═════ RECORD EXTRACTS ═════

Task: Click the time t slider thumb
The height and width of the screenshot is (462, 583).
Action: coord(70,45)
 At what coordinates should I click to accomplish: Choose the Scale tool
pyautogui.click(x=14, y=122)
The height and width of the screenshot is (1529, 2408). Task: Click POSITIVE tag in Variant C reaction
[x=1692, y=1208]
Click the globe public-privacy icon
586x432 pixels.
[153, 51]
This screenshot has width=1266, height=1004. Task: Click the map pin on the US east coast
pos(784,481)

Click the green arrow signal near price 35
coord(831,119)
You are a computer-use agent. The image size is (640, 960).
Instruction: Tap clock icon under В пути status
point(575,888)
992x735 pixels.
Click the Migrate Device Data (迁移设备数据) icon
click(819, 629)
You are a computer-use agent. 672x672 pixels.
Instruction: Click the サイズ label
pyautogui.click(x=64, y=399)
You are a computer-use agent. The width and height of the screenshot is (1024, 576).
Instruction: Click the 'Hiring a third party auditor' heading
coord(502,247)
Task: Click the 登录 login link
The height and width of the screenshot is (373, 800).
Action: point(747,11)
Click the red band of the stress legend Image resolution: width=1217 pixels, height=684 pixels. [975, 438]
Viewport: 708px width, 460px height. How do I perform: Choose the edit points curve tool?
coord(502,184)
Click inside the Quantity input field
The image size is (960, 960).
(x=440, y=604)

═════

INSTRUCTIONS TO FOLLOW: Only the line that contains "This screenshot has" and the lines after it, through the end of the data above, are to be repeated exactly.

YOUR SOLUTION:
This screenshot has width=1266, height=1004. Task: Click the map pin on the US east coast
pos(784,481)

Click the green arrow signal near price 35
coord(831,119)
You are a computer-use agent. The image size is (640, 960).
Instruction: Tap clock icon under В пути status
point(575,888)
992x735 pixels.
Click the Migrate Device Data (迁移设备数据) icon
click(819, 629)
You are a computer-use agent. 672x672 pixels.
Instruction: Click the サイズ label
pyautogui.click(x=64, y=399)
You are a computer-use agent. The width and height of the screenshot is (1024, 576).
Instruction: Click the 'Hiring a third party auditor' heading
coord(502,247)
Task: Click the 登录 login link
The height and width of the screenshot is (373, 800).
Action: point(747,11)
Click the red band of the stress legend Image resolution: width=1217 pixels, height=684 pixels. [975, 438]
Viewport: 708px width, 460px height. How do I perform: Choose the edit points curve tool?
coord(502,184)
Click inside the Quantity input field
The image size is (960, 960).
(x=440, y=604)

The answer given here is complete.